The head of Eurostar has thrown his weight behind a high-speed rail link between London and the West Midlands.
Chief executive Richard Brown said the region is highly likely to get England’s second high-speed railway.
Mr Brown told more than 60 delegates at a CBI lunch in Birmingham yesterday that the city and surrounding area appeared to be “first on the list”.
He said: “I think it is highly likely that the West Midlands will get the next high-speed line. The Government set up High Speed Two in January with the idea of linking London with the West Midlands and then moving to the North of England.
“You can’t assign probability but it’s a pretty good start. I am not up to date with current plans but the choice of station is very important, it needs to be accessible to the city and have the capacity. It is not an easy decision and this will be the main challenge but the first section should go to the West Midlands with plans to move to the rest of the country.”

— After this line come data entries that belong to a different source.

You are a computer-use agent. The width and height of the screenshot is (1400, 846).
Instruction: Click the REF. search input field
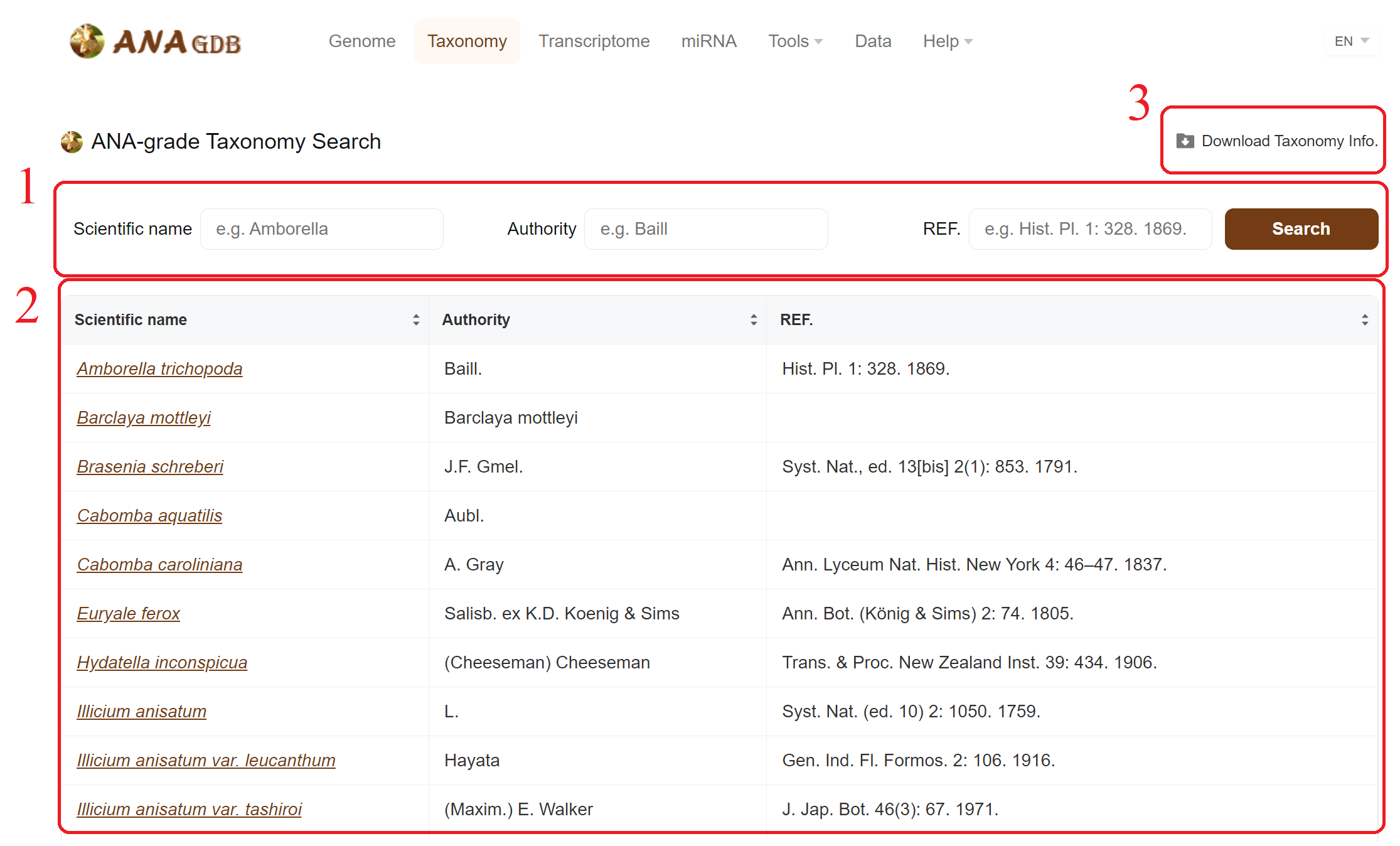(x=1089, y=229)
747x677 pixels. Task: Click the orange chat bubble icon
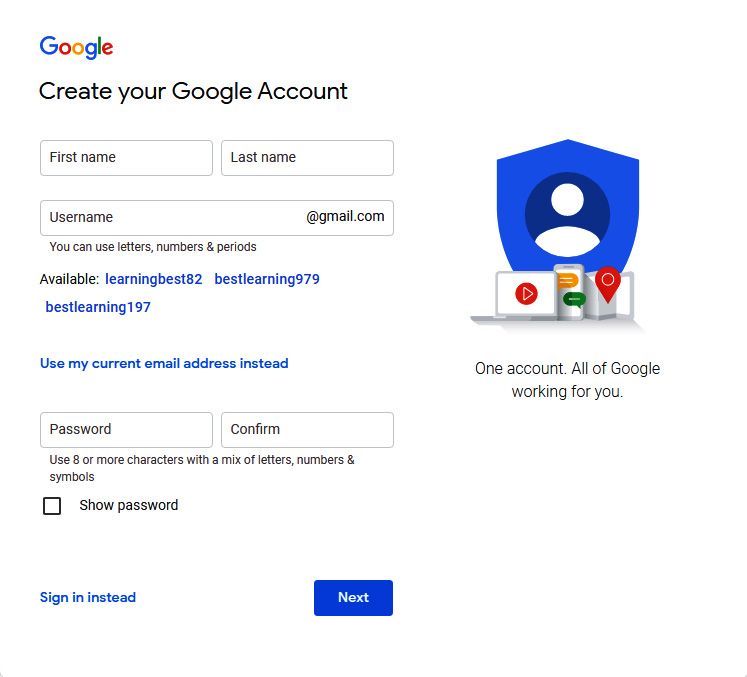[567, 281]
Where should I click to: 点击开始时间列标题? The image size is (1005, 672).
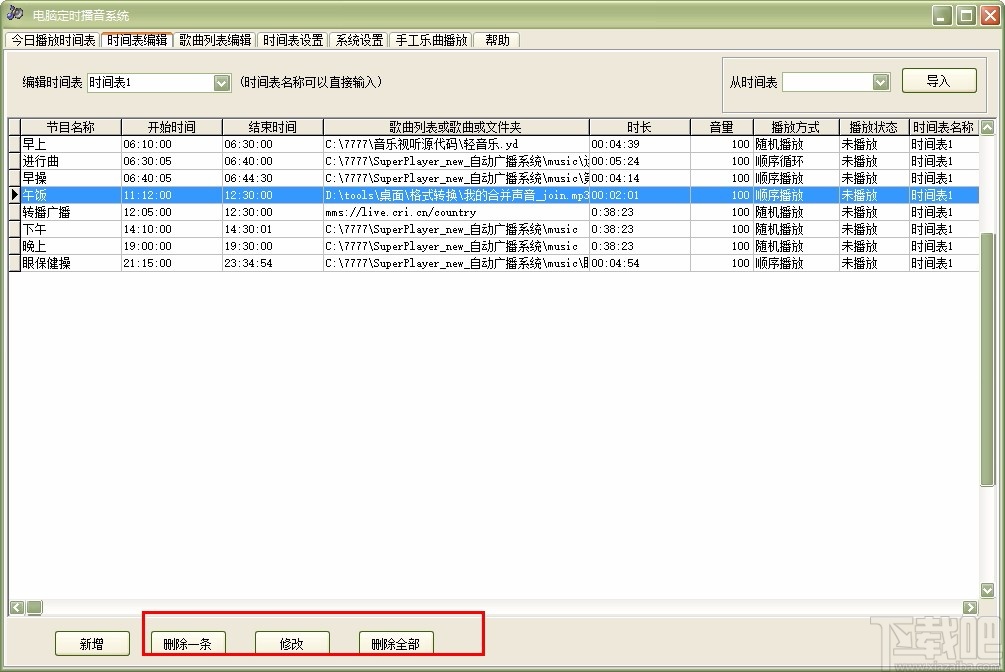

During the senior executive lunch, hosted by the Royal Bank of Scotland, Mr Brown put forward the case for a second high-speed railway which would take more than ten years to build, following the success of Eurostar and the High Speed One project which has slashed travelling times to Paris and Brussels.
He talked about the economic argument as well as the environmental case.
“If we want to improve travelling times between cities and regions there is only one way to do it,” he said. “We already have two motorways between London and Birmingham and the speed limit is 70mph. To improve accessibility there is only one option.
“High-speed reduces rail times and improves accessibility between cities and regions, it leads to greater business productivity, extended markets and wider job opportunities.
“Key rail routes are forecast to reach capacity by the mid 2020s. New high-speed lines will release substantial capacity on existing lines for freight and regional passenger services and motorway and airport capacity. They will also ensure better punctuality, a seven-day railway and a step change in the image and appeal.
“High Speed One proves we can build high-speed lines within a densely populated country with relatively little disruption. The project was delivered on time and within budget.”
John Morris, head of corporate affairs at Birmingham International Airport, which this week got the go-ahead for a runway extension, said: “High Speed One is the benchmark and Birmingham should expect nothing less.
“What that means for Birmingham and the West Midlands is a direct connection to the continent which gives people choice and in aviation we believe in choice. If the high-speed railway is going anywhere it should be to the second city – Birmingham. I believe we need a better deal.”
Earlier this year, Transport Secretary Geoff Hoon set out plans for a second high-speed line.
The Department for Transport has created a company called High Speed Two, chaired by former civil servant Sir David Rowlands, to develop the proposals.
The first high-speed line between St Pancras and the Channel Tunnel came into operation in November 2007.
Trains on the 68-mile railway can reach up to 186mph.